On Thursday afternoon, my mother-in-law returned home disconcerted.

I found her on the porch and asked, “Are you OK?”

She replied, “No, I came running back here. In front of the Havana seawall are a bunch of boats… I don’t know what’s going on.”

I tried to remind her that our neighborhood, Alamar, is far from the seawall, but she didn’t pay me any attention.

“I left work before they began mobilizing the Rapid Response Brigades,” she commented, as she went into her house.

I walked away thinking about what she had just said. I’ve never been in one of those brigades, though I know many people who have, in fact, committed themselves to “spring into action” if there are any public disturbances, demonstrations or protests.

As soon as I found out what had happened, I went to inform her. The boat of some balseros(rafters) had broken down at sea, and they had to turn back. Seemingly by sheer chance they ended up in front of the United States Interests Office, which overlooks the seawall.

“The larger ships you saw were Cuban Coast Guard patrol boats, but nothing happened,” I later remarked.

“Still, something can happen here at any moment.  Things are going to get ugly… I wouldn’t want to have to bash anybody upside the head,” she insisted.

My mother-in-law is 65 and has dedicated her life to the Revolution: through voluntary work, the literacy campaign, collecting coffee, marches…  She has done everything willingly and ungrudgingly, knowing that these tasks fulfill her revolutionary duty; however, she has never lifted a hand to anyone, not even to her own children.

The Rapid Response Brigades were created from worker “volunteers” to put down “malicious” expressions by people.

Be it with words, or if necessary with blows, their role is to convince people of their mistaken actions.

To accomplish this, they outfit themselves with rustic arms consisting of wooden sticks or electric cords that serve to strike blows, but without causing serious injury.

Each brigade has an identifying symbol that they have the right to choose: a red armband, a blue button, black cords – anything that indicates that they’re in the same group and must be respected accordingly.

But my mother-in-law knows that when crowds of people become enraged, such pieces of identification serve for nothing.  When a group of people begins to fight no one looks around (nor do they have time) to decide if the person next to them is on their side.

The brigade members are not well trained; they only lash out to defend their ideas or the ideas of others.  They brawl.

“Do you remember what happened in ’94 – when people took to the streets? That’s what I’m afraid of.  I’m the secretary of the Communist Party cell, and if they give me the order I have to mobilize people and confront the disturbance… I can’t do anything else,” she maintained.

“But you don’t have to jump into the fray; you can follow your orders and then run off in another direction,” I argued.

That’ not right; you don’t understand,” was her response.

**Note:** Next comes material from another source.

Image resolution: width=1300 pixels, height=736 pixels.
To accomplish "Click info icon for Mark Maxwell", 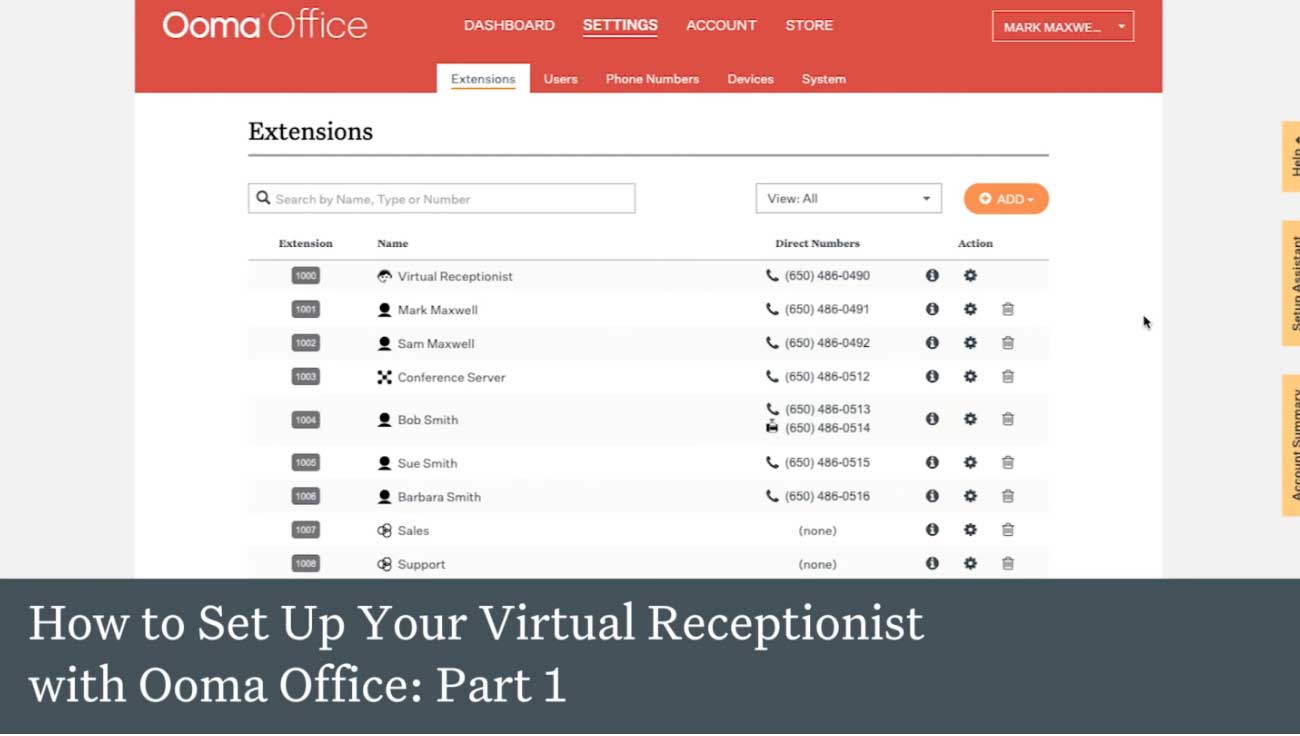I will (x=932, y=309).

Yet hitting someone is not right either, I believe; but I didn’t say anything else to her, she had enough of an interior dilemma to deal with.

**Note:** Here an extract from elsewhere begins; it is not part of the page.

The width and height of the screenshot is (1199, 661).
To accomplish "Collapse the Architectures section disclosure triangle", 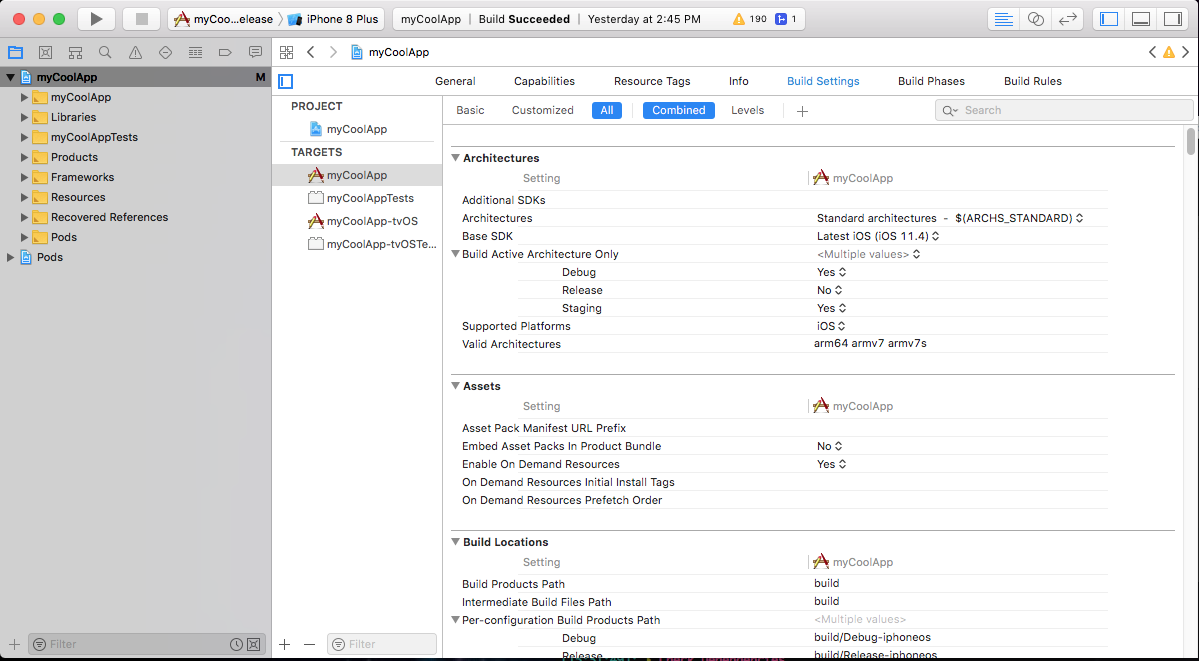I will 456,158.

It’s absurd enough that somebody controls what you say; that you cannot state it freely when you disagree with a certain government measure, because somebody in a brigade will take care of correcting you.

It’s absurd.  Words don’t kill anybody; on the contrary, they help.

In fact, what happened in August 1994 was that the people who demonstrated against the government changed their chants when the commander (Fidel Castro) appeared personally on the scene. The shouts of “DOWN WITH…” turned into “LONG LIVE…”

I think it’s better that I talk to her about something else, about all this rain we’ve had over the past few days, or that it looks like August is going to be a scorcher.  Anything else.

In the end, today, she had her own rapid response; she left hurriedly from work, just in case.